In contrast, the total phenolic content (TPC) of the extracts varied more markedly depending on the solvent used (Figure 1b). Extracts obtained utilizing water exhibited a TPC of only 4%, which was significantly lower than those achieved with hydroethanolic mixtures, whose values ranged from 17 to 61%. The highest TPC values were observed for extractions performed with 75% ethanol (61%) and 50% ethanol (54%). These differences are consistent with those described in previous studies: Segovia et al. (2014) reported a higher TPC in extracts from borage leaves applying maceration with 52% ethanol (3%) compared to boiling water (2%), while Zemmouri et al. (2019) obtained TPC values of 9% using 80% ethanol and only 3.5% with boiling water [18,27]. In both cases, the TPC levels reported were significantly lower than those obtained in the present study, which may be attributed to differences in the initial TPC of the raw material, directly influenced by environmental conditions, cultivation practices, processing, and storage of borage [28].

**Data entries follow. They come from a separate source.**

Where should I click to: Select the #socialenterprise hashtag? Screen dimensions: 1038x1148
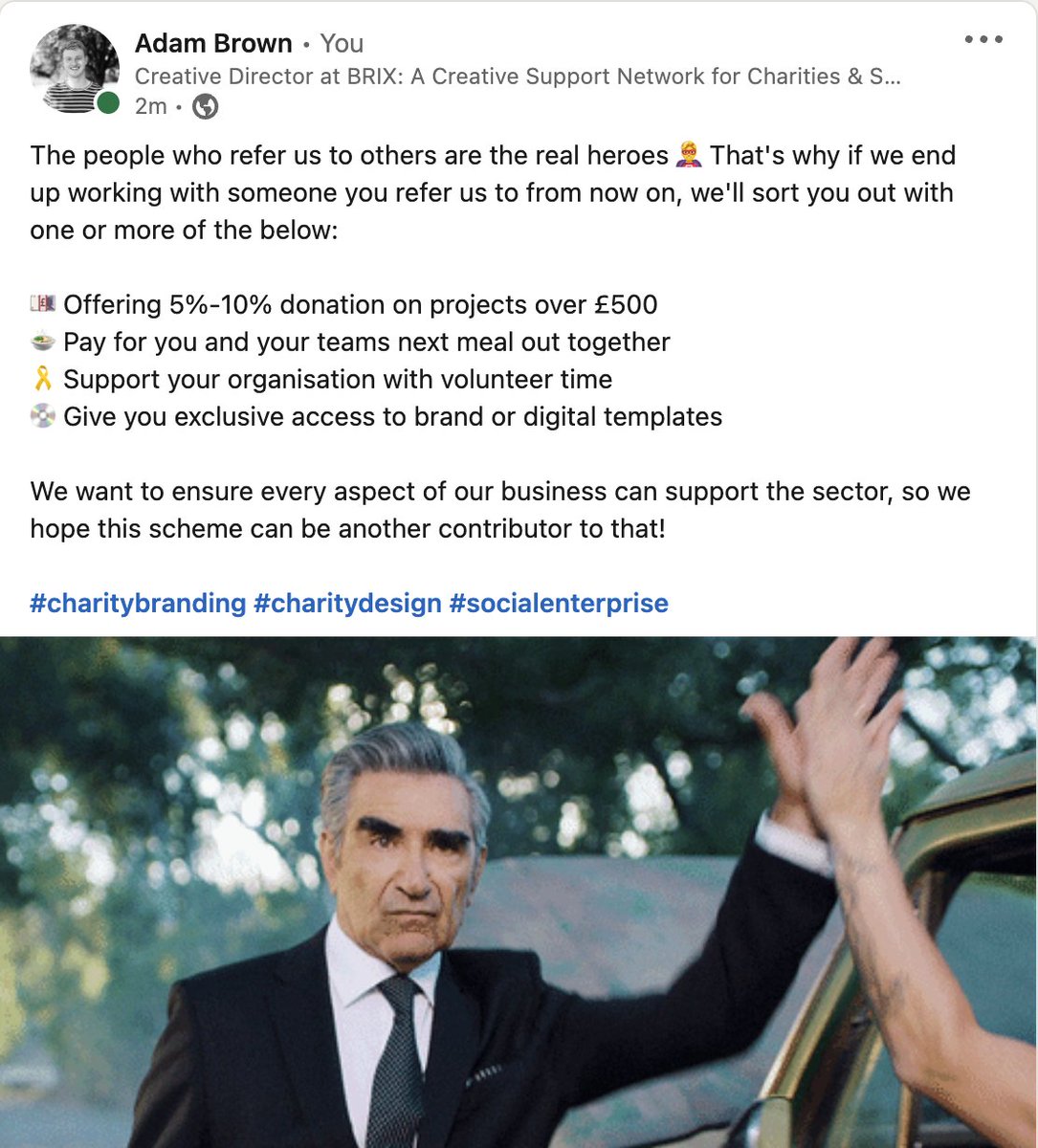point(559,604)
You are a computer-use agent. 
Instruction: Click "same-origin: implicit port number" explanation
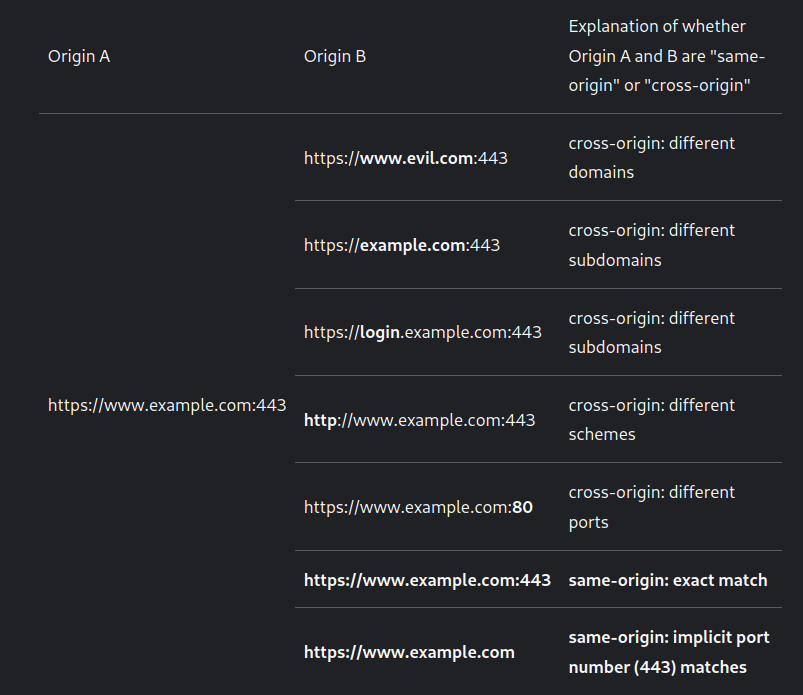(x=669, y=652)

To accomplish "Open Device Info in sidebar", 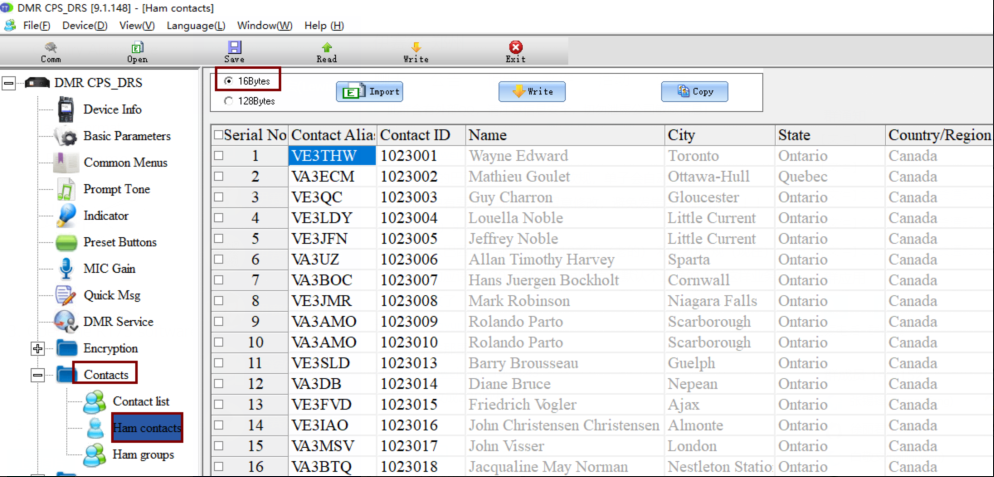I will point(112,109).
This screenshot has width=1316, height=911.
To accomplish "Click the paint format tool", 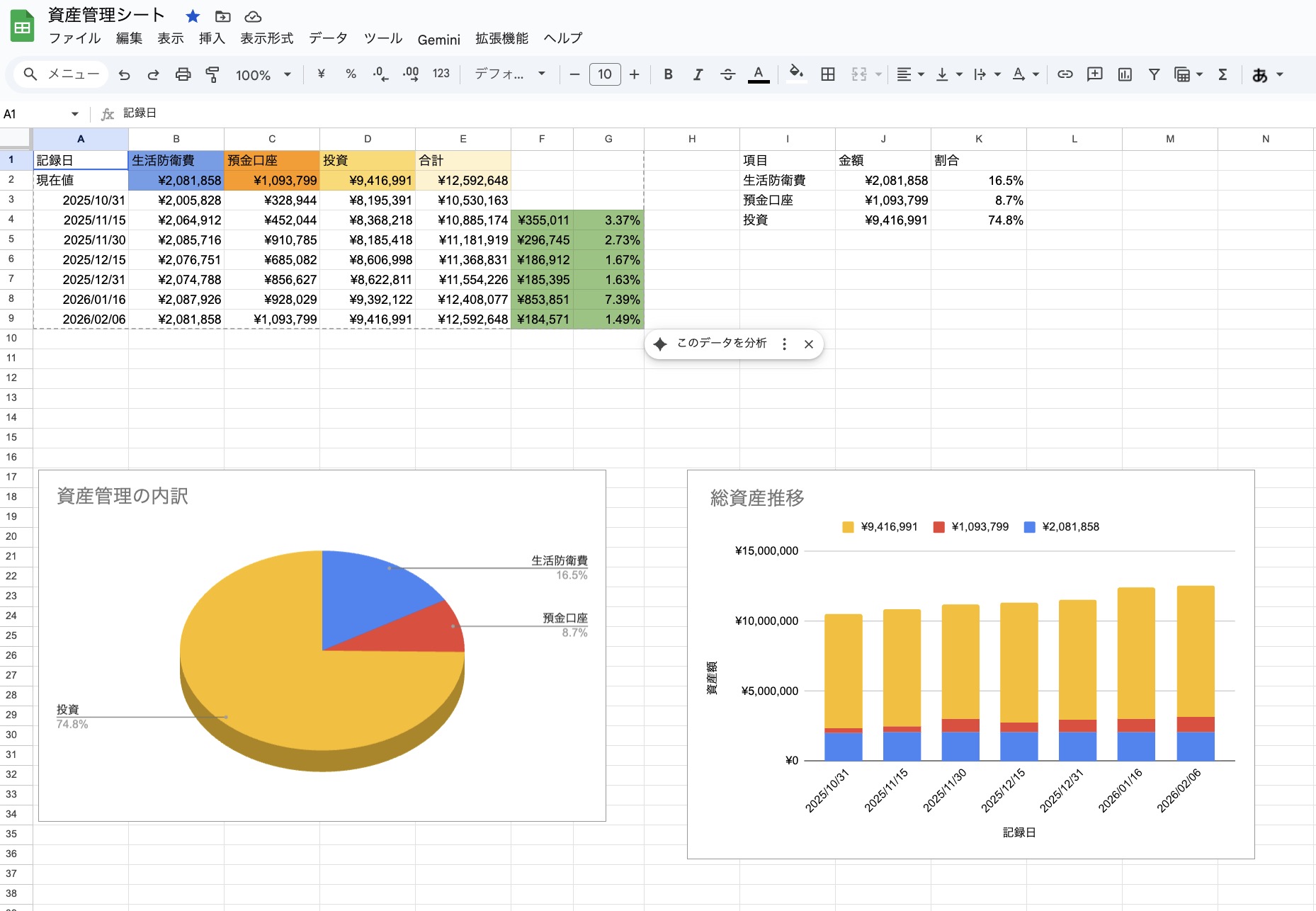I will point(212,74).
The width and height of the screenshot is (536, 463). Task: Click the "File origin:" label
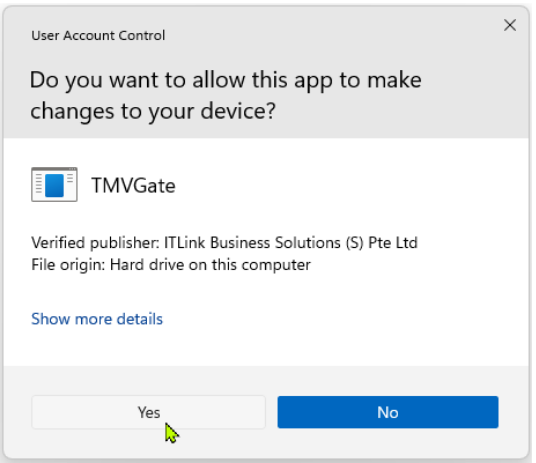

Although the extracts obtained with 25% ethanol did not exhibit the highest TPC, they showed the greatest scavenging capacity against both DPPH^● and ABTS^●+ radicals (Figure 1c). Specifically, the TEAC values were 24 and 117 µmol Trolox equivalents/g for DPPH^● and ABTS^●+, respectively. This behaviour may be attributed to the presence of specific phenolic compounds with higher antioxidant activity, as will be discussed later, or other non-phenolic antioxidants; however, these single compound–activity relationships must be validated in further studies with isolated molecules. Related to this, weak correlations were found between TPC and the TEAC values obtained from the DPPH^● and ABTS^●+ assays when considering all extracts analyzed in this study (R² = 0.22 and R² = 0.21, respectively). In all cases, TEAC values were higher in the ABTS^●+ assay than in the DPPH^● assay, which may be attributed to the predominance of more hydrophilic antioxidant molecules in BBPs that interact more efficiently with ABTS^●+ radical in an aqueous environment than with DPPH^● in a methanolic medium [26]. Indeed, a consistent correlation (R² = 0.99 within these samples; R² = 0.82 within all the extracts in this study) was observed in which TEAC values obtained with the ABTS^●+ assay were between 4.6- and 5.6-fold higher than those obtained with the DPPH^● assay.

When these results are compared with those reported for other borage and BBP extracts, it can be noted that Zemmouri et al. (2019) obtained fractions with higher DPPH^● scavenging capacity by extracting borage leaves with 80% ethanol, achieving an IC₅₀ = 0.09 mg/mL, which is significantly lower than that calculated for the 25% ethanol extract in the present study (0.72 mg/mL). This difference may be explained by the higher ethanol concentration and the longer extraction time (24 h) used by these authors [18] but also by the use of leaves instead of BBPs (leaves together with portions of stems), which may lead to differences in in vitro antioxidant potential. DPPH^● scavenging capacity depends not only on the extraction method but also on the borage raw material: IC₅₀ values of 0.21 and 0.65 mg/mL were reported for extracts obtained with 50% ethanol from borage seed cakes (a by-product of oil processing) and from borage flowers using absolute ethanol, respectively [19,29]. In the case of the extracts derived from seed cakes, ABTS^●+ scavenging activity corresponded to an IC₅₀ = 0.18 mg/mL, which is slightly lower than that obtained for the BBP extract prepared with 25% ethanol (IC₅₀ = 0.12 mg/mL), although these by-products were derived from significantly different tissues and plant parts [19].

Taking into account the results obtained and prioritizing the bioactive -specifically antioxidant- potential of the extracts, 25% ethanol was established as the most suitable solvent and was therefore used for subsequent analyses.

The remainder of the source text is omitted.